## Work request
Copy the entries exactly. Leave nothing out and add nothing.
- - - -
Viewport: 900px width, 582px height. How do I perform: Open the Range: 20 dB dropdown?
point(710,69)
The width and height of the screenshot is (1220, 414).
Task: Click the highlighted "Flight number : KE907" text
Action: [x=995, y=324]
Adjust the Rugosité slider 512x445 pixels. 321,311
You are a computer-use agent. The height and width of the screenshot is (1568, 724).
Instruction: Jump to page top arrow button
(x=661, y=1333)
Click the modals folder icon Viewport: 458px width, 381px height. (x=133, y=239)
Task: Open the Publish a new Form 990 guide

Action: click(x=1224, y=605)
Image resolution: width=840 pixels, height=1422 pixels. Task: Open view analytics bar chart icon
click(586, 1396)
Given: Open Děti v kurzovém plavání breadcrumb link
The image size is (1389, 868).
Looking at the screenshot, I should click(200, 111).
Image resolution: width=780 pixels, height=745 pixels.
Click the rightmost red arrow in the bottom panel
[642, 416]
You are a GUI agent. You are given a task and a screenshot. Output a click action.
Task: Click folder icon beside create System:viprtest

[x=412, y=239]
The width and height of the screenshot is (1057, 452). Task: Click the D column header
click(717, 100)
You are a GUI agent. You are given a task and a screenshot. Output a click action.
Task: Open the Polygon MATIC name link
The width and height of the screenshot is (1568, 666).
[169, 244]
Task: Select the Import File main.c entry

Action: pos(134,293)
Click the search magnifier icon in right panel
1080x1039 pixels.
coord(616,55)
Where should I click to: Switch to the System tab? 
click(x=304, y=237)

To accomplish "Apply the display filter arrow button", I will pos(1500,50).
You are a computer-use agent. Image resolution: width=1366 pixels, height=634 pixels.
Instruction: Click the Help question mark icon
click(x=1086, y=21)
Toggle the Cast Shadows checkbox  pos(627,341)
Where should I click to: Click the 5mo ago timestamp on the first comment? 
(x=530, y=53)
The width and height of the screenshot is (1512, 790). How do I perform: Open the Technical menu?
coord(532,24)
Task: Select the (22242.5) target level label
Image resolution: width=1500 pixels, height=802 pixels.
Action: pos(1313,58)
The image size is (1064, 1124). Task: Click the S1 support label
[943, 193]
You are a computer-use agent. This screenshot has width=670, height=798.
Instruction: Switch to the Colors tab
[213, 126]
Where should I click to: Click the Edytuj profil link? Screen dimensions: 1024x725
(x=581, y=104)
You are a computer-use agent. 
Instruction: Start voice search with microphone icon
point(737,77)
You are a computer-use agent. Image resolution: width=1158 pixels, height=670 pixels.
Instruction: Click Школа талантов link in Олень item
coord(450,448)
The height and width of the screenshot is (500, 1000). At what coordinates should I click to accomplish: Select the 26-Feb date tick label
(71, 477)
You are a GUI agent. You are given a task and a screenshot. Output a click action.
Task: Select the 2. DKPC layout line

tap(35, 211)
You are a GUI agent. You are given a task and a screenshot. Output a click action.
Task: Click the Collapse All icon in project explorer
- - - -
## Finished task
Viewport: 900px width, 582px height. How do I perform: Open the Range: 20 dB dropdown?
point(710,69)
The width and height of the screenshot is (1220, 414).
Task: Click the highlighted "Flight number : KE907" text
Action: [x=995, y=324]
Adjust the Rugosité slider 512x445 pixels. 321,311
You are a computer-use agent. The height and width of the screenshot is (1568, 724).
Instruction: Jump to page top arrow button
(x=661, y=1333)
Click the modals folder icon Viewport: 458px width, 381px height. (x=133, y=239)
Task: Open the Publish a new Form 990 guide

Action: click(x=1224, y=605)
Image resolution: width=840 pixels, height=1422 pixels. Task: Open view analytics bar chart icon
click(586, 1396)
Given: Open Děti v kurzovém plavání breadcrumb link
The image size is (1389, 868).
Looking at the screenshot, I should click(200, 111).
Image resolution: width=780 pixels, height=745 pixels.
Click the rightmost red arrow in the bottom panel
[642, 416]
You are a GUI agent. You are given a task and a screenshot. Output a click action.
Task: Click folder icon beside create System:viprtest

[x=412, y=239]
The width and height of the screenshot is (1057, 452). Task: Click the D column header
click(717, 100)
You are a GUI agent. You are given a task and a screenshot. Output a click action.
Task: Open the Polygon MATIC name link
The width and height of the screenshot is (1568, 666).
[169, 244]
Task: Select the Import File main.c entry

Action: pos(134,293)
Click the search magnifier icon in right panel
1080x1039 pixels.
coord(616,55)
Where should I click to: Switch to the System tab? 
click(x=304, y=237)

To accomplish "Apply the display filter arrow button", I will pos(1500,50).
You are a computer-use agent. Image resolution: width=1366 pixels, height=634 pixels.
Instruction: Click the Help question mark icon
click(x=1086, y=21)
Toggle the Cast Shadows checkbox  pos(627,341)
Where should I click to: Click the 5mo ago timestamp on the first comment? 
(x=530, y=53)
The width and height of the screenshot is (1512, 790). How do I perform: Open the Technical menu?
coord(532,24)
Task: Select the (22242.5) target level label
Image resolution: width=1500 pixels, height=802 pixels.
Action: pos(1313,58)
The image size is (1064, 1124). Task: Click the S1 support label
[943, 193]
You are a computer-use agent. This screenshot has width=670, height=798.
Instruction: Switch to the Colors tab
[213, 126]
Where should I click to: Click the Edytuj profil link? Screen dimensions: 1024x725
(x=581, y=104)
You are a computer-use agent. 
Instruction: Start voice search with microphone icon
point(737,77)
You are a computer-use agent. Image resolution: width=1158 pixels, height=670 pixels.
Instruction: Click Школа талантов link in Олень item
coord(450,448)
The height and width of the screenshot is (500, 1000). At what coordinates should I click to accomplish: Select the 26-Feb date tick label
(71, 477)
You are a GUI agent. You are given a task and a screenshot. Output a click action.
Task: Select the 2. DKPC layout line

tap(35, 211)
You are a GUI agent. You are given a task and a screenshot. Output a click action.
Task: Click the Collapse All icon in project explorer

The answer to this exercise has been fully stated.